While constitutional rights may be waived, 33 such waiver must be clear and must be coupled with an actual intention to relinquish the right. 34 There is nothing on record to suggest conduct on the part of the petitioner from which it may be reasonably inferred that he had waived his right to submit his evidence.
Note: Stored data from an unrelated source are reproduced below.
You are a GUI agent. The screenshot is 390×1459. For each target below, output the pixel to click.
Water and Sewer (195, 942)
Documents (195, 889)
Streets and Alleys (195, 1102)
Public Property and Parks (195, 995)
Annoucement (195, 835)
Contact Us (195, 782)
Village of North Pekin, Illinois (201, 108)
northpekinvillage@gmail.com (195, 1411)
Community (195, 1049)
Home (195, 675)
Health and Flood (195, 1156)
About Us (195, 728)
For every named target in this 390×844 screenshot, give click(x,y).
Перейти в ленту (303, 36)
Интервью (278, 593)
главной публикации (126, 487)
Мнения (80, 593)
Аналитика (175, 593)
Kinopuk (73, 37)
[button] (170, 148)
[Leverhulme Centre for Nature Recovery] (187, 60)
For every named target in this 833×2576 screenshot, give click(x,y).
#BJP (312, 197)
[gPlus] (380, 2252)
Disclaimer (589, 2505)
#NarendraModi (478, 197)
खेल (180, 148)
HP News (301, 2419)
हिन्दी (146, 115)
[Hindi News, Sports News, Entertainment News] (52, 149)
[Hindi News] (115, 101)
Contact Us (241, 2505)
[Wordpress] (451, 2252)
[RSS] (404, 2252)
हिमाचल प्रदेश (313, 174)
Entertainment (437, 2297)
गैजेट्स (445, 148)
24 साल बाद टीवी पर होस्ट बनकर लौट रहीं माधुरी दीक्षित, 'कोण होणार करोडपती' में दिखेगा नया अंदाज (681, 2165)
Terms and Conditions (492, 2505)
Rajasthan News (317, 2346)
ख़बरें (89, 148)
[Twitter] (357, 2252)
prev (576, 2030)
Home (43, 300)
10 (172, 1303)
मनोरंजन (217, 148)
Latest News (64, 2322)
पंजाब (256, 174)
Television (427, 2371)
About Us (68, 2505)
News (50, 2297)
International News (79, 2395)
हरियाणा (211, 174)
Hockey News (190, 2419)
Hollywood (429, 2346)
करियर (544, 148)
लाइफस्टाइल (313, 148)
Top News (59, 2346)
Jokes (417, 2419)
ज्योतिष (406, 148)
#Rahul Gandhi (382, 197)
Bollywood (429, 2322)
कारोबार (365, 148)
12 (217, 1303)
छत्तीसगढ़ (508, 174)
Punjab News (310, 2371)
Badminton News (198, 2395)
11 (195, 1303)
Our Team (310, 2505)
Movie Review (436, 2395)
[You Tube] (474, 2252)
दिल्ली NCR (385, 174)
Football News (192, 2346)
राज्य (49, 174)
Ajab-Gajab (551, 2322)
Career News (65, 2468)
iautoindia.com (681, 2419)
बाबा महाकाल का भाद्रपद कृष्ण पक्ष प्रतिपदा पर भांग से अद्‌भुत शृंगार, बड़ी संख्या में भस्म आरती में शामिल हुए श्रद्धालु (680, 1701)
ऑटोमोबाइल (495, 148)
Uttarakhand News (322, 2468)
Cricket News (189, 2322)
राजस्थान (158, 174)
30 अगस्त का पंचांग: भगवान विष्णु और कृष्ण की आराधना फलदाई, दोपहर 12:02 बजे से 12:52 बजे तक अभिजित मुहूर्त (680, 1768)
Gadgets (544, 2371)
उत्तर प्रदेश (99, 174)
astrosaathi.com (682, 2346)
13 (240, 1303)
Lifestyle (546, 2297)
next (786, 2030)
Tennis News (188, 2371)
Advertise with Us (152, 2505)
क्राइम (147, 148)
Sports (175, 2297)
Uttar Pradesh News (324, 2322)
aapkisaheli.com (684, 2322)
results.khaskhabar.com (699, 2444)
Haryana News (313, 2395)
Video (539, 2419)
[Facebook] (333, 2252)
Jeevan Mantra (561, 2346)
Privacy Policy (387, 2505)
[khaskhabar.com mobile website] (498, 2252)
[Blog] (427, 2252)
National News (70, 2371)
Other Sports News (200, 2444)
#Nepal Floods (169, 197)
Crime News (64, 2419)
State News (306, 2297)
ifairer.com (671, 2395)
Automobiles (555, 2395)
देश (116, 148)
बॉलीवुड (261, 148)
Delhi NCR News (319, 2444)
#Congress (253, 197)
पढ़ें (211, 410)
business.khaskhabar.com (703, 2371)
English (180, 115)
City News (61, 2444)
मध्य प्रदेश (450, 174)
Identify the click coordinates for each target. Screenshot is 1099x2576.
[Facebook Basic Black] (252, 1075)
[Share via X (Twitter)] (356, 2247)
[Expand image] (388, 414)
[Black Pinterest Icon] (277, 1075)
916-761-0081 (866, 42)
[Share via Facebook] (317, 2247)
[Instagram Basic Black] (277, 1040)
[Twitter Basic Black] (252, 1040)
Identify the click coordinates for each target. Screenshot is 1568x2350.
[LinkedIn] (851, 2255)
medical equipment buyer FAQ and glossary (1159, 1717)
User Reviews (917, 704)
On the contrary, his counsel's motion for resetting requested specifically for the hearing of the cases on 13 and 14 May 1985. WHEREFORE, judgment is hereby rendered: 1. SETTING ASIDE that portion of the Order of respondent Judge of 3 April 1985 forfeiting the bond posted by petitioner's bondsmen and declaring Criminal Cases Nos. 3892 and 3892 submitted for decision; 2. DECLARING that there was no valid arraignment in Criminal Case No. 3892; LLpr

3. UPHOLDING the validity of the ex-parte reception of the prosecution's evidence on 8 April 1985 insofar as Criminal Case No. 3890 is concerned and DECLARING petitioner as having waived his right to cross-examine the witness presented by the prosecution in said case; 4. SETTING ASIDE the Notice of Promulgation issued on 3 May 1985; and

5. DIRECTING the court below to arraign the petitioner in Criminal Case No. 3892, set the case for trial for the reception of the evidence for the prosecution, hold a joint hearing of both cases for the reception of the evidence for the petitioner and, in due course, render judgment thereon. No pronouncement as to costs. SO ORDERED. Gutierrez, Jr. (Chairman), Bidin and Romero, JJ., concur. Feliciano, J., is on leave.